Of these, 37 studies (Ahmad et al., 2016; Asemi et al., 2016; Belizán et al.,1997; Castillo‐Durán et al., 2001; Christian et al., 2003; Dijkhuizen et al., 2001; Diogenes et al., 2013; Duggan et al., 2014; Etheredge et al., 2015; Fawzi et al., 2007; Friis et al., 2004; Gowachirapant et al., 2017; Hafeez et al., 2005a, 2005b; Hambidge et al., 2019; Hanieh et al., 2013; Hossain et al., 2012; Jarjou et al., 2006; Kæstel et al., 2005; Khan et al., 2016; Kirkwood et al., 2010; Korkmaz et al., 2014; Liu et al., 2013; Mohammad‐Alizadeh‐Charandabi et al., 2015; Moore et al., 2012; Ramakrishnan et al., 2003; Roberfroid et al., 2008; Roth et al., 2013 (AViDD); Roth et al., 2018 (MDIG); Sabet et al., 2012; Sablok et al., 2015; Sahu et al., 2009; Sorouri et al., 2016; SUMMIT Study Group, 2008; Tofail et al., 2008; Vaziri et al., 2016; West et al., 2011; Zhao et al., 2015) declared no conflict of interest amongst all authors.
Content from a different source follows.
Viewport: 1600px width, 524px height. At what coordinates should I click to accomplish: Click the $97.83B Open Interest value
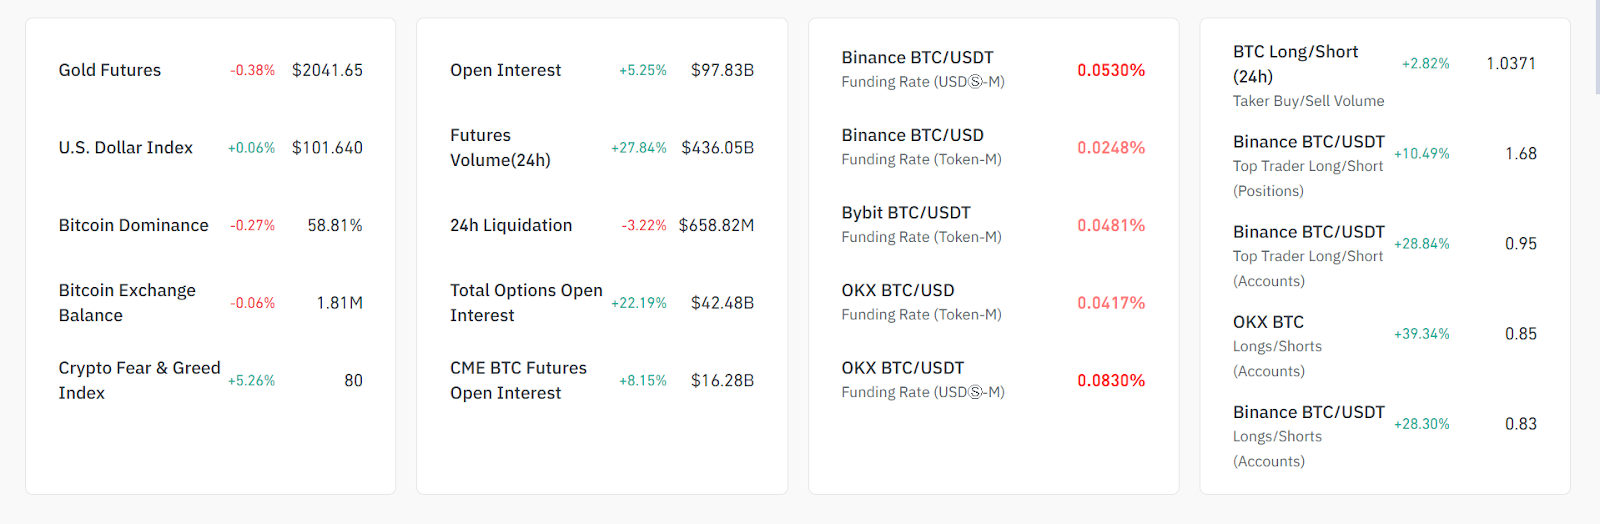(722, 70)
The five remaining studies (Ashorn et al., 2015; Dewey, 2009; Osrin et al., 2005; West et al., 2014; Zeng et al., 2008) indicated that one or several of the study's authors had a conflict of interest.
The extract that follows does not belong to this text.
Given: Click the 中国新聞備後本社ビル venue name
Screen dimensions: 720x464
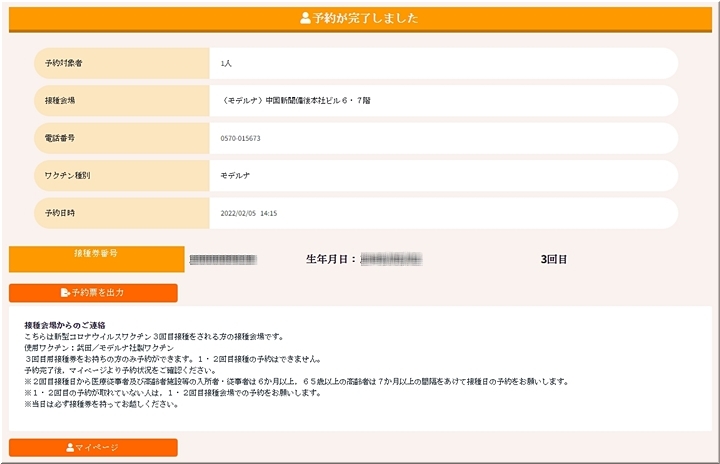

The remaining 30 studies (Aminisani et al., 2009; Asemi et al., 2013; Bhutta et al., 2009; Caulfield et al., 1999; Choudhury et al., 2012; Cox et al., 2005; Darling et al., 2017; Falahi, 2010; Huy et al., 2009; Huybregts et al., 2009; Kumar et al., 2009; López‐Jaramillo et al., 1997; Menendez et al., 1995; Merialdi et al., 2004; Muslimatun et al., 2001; Naghshineh & Sheikhaliyan, 2016; Osendarp et al., 2000; Ouladsahebmadarek et al., 2011; Prawirohartono et al., 2011; Preziosi et al., 1997; Saaka et al., 2009; Semba et al., 2001; Sunawang et al., 2009; Taherian et al., 2002; Tanumihardjo, 2002; Villar et al., 2006; West et al., 1999; Zagré et al., 2007; Ziaei et al., 2007, 2008) did not provide any statement of disclosure, and thus we could not comment on any potential conflicts of interest.